Search code examples
pythonxmlwebdownloadscreen-scraping

Python web scraping - Download a file and store all data in xml


I am looking to use Python to scrape some data from my university's intranet and download all the research papers. I have looked at Python scraping before, but haven't really done any myself I'm sure I read about a Python scraping framework somewhere, should I use that?

So in essence this is what I need to scrape:

  1. Authors
  2. Description
  3. Field
  4. Then download the file and rename with the paper name.

I will then either put all this in xml or a database, most probably xml and then develop an interface etc at a later date.

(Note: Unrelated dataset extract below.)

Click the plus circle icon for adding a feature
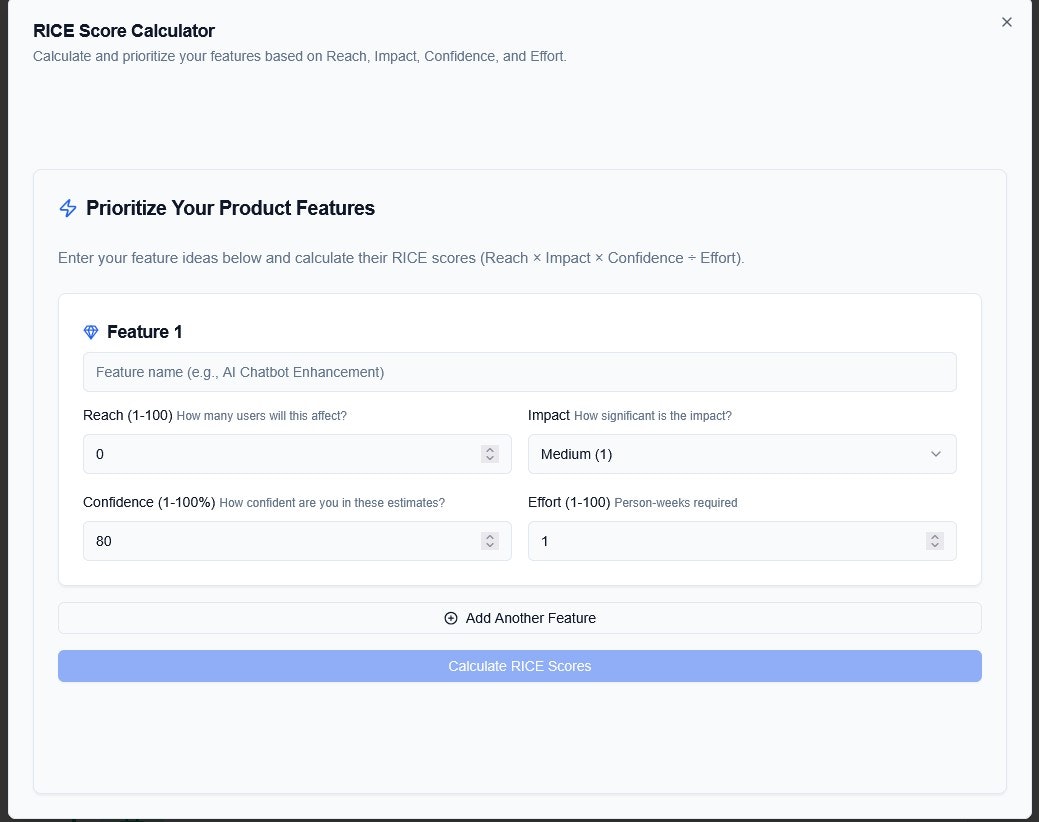1039x822 pixels. coord(451,618)

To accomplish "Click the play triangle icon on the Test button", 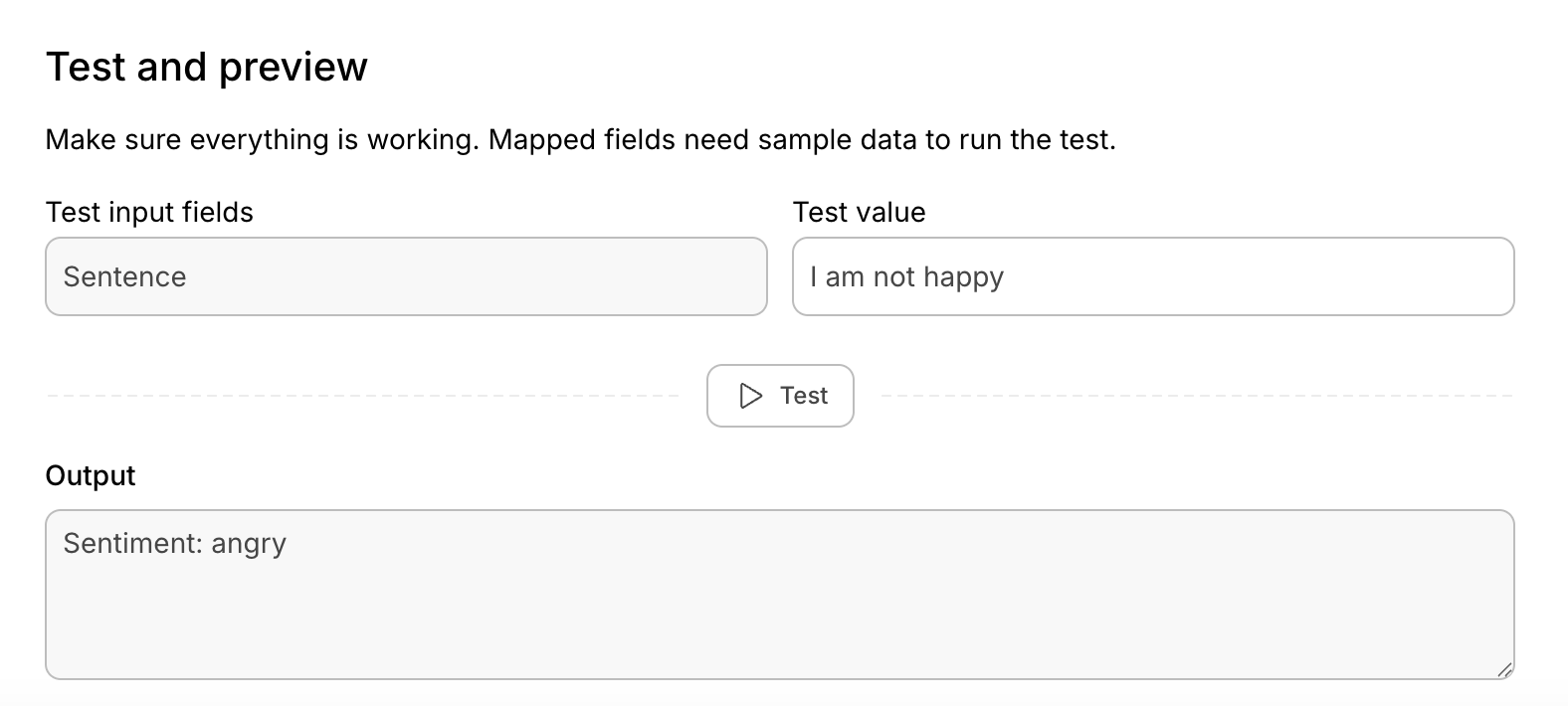I will point(751,396).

Is this doable? Any ideas on where I should start?

Thanks in advance, LukeJenx

EDIT: The framework is Scrapy

EDIT: Turns out that I nearly killed the server today so a lecturer is getting me the copies from the Network team for me... Thanks!


Solution

  • Scrapy is a great framework, and has really good documentation as well. You should start there.

    If you don't know XPaths, I'd recommend you learn them if you plan to use Scrapy (they're extremely easy!). XPaths help you "locate" specific elements inside the html that you'd want to extract.

    Scrapy already has a built-in command line argument to export to xml, csv, etc. i.e. scrapy crawl <spidername> -o <filename> -t xml

    Mechanize is another great option for writing scrapers easily.